▶ [WHAT TO PRODUCE]: Repeat exactly the lines from the start of the entries below through the line containing "Servizi (1097, 25)". Omit the rest.

##### RECORDS #####

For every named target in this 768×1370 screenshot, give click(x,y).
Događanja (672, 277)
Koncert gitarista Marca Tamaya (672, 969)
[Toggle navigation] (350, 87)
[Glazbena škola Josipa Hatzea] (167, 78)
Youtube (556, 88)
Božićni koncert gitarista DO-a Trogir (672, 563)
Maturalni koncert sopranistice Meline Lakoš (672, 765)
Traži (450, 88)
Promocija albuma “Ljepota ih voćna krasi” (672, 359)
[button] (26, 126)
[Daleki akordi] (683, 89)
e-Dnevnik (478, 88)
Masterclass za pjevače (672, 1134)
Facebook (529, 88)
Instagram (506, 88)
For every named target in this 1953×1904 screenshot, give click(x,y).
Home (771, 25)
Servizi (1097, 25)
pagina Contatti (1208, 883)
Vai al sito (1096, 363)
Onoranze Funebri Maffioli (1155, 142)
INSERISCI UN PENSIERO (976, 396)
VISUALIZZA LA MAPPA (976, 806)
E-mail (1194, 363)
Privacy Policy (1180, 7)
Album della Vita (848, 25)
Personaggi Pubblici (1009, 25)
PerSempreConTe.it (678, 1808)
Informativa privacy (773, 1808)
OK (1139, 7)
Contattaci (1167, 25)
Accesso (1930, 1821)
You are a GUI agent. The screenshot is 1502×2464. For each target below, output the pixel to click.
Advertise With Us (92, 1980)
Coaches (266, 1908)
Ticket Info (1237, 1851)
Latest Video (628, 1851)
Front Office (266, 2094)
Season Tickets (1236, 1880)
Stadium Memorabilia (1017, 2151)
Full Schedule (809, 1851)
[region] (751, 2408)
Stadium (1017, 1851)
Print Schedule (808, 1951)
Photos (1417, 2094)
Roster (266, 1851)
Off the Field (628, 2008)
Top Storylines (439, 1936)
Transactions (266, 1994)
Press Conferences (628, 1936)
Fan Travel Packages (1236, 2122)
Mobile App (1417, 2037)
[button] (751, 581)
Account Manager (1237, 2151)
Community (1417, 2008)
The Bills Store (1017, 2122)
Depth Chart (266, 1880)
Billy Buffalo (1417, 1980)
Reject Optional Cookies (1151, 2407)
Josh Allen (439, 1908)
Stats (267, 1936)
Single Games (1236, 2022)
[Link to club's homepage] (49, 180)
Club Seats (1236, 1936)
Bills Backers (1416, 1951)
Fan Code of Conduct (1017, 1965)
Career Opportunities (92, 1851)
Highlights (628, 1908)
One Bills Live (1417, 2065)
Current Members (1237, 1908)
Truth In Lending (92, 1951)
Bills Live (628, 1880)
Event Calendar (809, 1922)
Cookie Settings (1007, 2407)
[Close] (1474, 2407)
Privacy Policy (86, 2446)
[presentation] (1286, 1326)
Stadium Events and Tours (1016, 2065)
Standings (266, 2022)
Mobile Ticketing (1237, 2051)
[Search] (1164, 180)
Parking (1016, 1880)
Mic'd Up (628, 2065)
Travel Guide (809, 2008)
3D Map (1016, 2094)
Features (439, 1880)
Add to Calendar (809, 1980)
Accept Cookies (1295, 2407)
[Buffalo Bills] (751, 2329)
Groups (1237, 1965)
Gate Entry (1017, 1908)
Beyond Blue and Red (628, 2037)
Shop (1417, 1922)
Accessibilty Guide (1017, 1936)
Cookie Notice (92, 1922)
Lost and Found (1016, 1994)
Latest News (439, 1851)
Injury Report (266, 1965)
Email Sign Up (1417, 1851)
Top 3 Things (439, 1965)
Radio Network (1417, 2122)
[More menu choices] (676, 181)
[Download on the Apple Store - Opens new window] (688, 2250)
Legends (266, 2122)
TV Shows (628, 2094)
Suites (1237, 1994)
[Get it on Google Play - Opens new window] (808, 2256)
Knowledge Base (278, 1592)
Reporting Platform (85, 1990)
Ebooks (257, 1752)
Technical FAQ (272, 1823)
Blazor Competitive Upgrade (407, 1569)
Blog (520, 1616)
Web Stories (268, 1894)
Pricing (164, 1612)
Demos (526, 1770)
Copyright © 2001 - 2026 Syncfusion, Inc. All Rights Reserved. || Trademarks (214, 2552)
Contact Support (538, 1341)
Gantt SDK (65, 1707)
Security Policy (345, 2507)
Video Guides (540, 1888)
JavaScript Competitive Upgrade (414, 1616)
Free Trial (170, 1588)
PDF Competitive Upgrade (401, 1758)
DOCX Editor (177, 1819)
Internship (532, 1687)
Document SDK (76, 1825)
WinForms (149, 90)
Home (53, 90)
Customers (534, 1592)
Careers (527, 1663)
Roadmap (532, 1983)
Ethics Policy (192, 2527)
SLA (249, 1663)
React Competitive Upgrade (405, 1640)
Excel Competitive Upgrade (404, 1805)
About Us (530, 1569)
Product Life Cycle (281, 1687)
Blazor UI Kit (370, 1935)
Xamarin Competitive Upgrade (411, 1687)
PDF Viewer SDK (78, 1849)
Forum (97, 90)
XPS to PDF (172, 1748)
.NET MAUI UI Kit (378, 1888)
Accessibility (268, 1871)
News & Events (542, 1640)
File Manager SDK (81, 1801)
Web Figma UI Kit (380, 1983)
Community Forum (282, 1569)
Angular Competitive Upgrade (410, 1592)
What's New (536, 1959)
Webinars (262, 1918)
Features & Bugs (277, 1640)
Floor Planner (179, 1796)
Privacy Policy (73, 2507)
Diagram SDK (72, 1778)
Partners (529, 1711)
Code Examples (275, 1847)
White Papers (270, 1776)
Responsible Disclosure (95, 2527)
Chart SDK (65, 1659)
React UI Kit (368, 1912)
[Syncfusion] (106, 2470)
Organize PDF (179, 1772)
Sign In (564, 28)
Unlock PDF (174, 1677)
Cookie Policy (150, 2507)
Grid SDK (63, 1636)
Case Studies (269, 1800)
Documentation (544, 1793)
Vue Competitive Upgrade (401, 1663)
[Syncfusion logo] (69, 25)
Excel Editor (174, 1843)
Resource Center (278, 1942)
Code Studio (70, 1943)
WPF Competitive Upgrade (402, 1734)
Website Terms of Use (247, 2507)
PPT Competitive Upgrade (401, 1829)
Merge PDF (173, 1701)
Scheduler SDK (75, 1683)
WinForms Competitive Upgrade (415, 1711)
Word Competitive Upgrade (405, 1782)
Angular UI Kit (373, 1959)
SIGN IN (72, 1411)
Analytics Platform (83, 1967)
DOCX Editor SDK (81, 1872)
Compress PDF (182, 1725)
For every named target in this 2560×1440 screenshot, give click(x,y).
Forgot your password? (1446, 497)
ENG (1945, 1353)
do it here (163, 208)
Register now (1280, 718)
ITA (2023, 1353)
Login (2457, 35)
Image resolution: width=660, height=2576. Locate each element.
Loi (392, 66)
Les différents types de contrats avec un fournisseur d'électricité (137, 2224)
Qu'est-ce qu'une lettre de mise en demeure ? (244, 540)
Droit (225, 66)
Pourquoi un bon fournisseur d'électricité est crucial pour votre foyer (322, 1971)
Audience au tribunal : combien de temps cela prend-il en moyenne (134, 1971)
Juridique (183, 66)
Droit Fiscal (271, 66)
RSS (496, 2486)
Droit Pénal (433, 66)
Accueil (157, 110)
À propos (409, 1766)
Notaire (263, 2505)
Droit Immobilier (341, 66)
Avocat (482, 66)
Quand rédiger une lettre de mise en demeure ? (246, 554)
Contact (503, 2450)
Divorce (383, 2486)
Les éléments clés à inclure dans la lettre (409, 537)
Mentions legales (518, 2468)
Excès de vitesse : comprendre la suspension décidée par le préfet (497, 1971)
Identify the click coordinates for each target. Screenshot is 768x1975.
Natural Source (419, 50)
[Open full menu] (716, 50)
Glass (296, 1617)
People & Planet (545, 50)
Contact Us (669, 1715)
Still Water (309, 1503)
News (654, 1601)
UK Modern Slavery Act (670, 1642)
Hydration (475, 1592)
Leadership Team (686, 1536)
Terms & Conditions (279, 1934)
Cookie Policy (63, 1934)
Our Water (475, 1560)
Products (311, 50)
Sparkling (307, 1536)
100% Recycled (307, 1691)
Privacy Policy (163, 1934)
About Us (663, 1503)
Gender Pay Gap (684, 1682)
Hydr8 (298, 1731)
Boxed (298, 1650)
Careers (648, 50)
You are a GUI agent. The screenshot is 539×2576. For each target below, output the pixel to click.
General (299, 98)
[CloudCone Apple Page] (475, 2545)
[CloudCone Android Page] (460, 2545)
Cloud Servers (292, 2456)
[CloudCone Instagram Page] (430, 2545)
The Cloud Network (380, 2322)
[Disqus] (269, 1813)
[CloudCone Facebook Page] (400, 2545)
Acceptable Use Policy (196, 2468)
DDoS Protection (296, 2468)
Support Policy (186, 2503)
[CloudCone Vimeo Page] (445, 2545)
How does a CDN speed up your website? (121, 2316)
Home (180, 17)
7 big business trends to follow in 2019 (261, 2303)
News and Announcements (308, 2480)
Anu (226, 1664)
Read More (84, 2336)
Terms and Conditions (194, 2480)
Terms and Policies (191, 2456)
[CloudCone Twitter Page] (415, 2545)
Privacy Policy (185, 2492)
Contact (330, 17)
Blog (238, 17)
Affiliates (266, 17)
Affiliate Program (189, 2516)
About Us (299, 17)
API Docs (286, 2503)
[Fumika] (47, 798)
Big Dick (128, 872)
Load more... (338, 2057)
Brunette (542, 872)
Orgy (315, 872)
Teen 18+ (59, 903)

#####

▶ [OUTPUT]:
For every named target in this 768×1370 screenshot, give click(x,y).
Događanja (672, 277)
Koncert gitarista Marca Tamaya (672, 969)
[Toggle navigation] (350, 87)
[Glazbena škola Josipa Hatzea] (167, 78)
Youtube (556, 88)
Božićni koncert gitarista DO-a Trogir (672, 563)
Maturalni koncert sopranistice Meline Lakoš (672, 765)
Traži (450, 88)
Promocija albuma “Ljepota ih voćna krasi” (672, 359)
[button] (26, 126)
[Daleki akordi] (683, 89)
e-Dnevnik (478, 88)
Masterclass za pjevače (672, 1134)
Facebook (529, 88)
Instagram (506, 88)
For every named target in this 1953×1904 screenshot, give click(x,y).
Home (771, 25)
Servizi (1097, 25)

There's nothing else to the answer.